| WHAT YOU SHOULD DO |
Output exactly the lines from the one with "Instruction: Click the search magnifier icon" to the close of the records below, first and last included.

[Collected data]
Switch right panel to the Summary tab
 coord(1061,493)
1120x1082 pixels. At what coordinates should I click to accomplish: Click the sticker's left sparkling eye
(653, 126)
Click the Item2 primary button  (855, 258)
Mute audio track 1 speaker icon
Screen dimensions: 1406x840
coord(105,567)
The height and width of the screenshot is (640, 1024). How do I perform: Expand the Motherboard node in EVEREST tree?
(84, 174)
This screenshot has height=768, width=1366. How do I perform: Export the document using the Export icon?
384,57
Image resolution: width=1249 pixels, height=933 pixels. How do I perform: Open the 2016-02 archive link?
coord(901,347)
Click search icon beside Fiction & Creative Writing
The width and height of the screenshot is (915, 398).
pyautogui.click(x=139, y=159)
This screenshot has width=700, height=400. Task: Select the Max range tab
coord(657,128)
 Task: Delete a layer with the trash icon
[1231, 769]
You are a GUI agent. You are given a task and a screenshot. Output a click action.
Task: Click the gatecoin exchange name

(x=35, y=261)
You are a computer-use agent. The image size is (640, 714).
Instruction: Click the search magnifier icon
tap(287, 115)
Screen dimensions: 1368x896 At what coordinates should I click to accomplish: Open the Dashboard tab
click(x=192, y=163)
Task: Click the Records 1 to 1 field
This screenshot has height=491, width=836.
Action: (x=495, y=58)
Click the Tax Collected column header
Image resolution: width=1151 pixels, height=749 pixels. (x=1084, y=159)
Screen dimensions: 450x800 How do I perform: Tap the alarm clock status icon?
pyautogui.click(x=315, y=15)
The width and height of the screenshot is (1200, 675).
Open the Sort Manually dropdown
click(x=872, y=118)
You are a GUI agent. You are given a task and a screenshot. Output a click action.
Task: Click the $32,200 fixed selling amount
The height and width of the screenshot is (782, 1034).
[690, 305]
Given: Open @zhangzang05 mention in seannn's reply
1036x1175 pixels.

| RESULT OF THE EXERCISE |
Instruction: Click the search magnifier icon
tap(287, 115)
Screen dimensions: 1368x896 At what coordinates should I click to accomplish: Open the Dashboard tab
click(x=192, y=163)
Task: Click the Records 1 to 1 field
This screenshot has height=491, width=836.
Action: (x=495, y=58)
Click the Tax Collected column header
Image resolution: width=1151 pixels, height=749 pixels. (x=1084, y=159)
Screen dimensions: 450x800 How do I perform: Tap the alarm clock status icon?
pyautogui.click(x=315, y=15)
The width and height of the screenshot is (1200, 675).
Open the Sort Manually dropdown
click(x=872, y=118)
You are a GUI agent. You are given a task and a screenshot. Output a click action.
Task: Click the $32,200 fixed selling amount
The height and width of the screenshot is (782, 1034).
[690, 305]
Given: Open @zhangzang05 mention in seannn's reply
1036x1175 pixels.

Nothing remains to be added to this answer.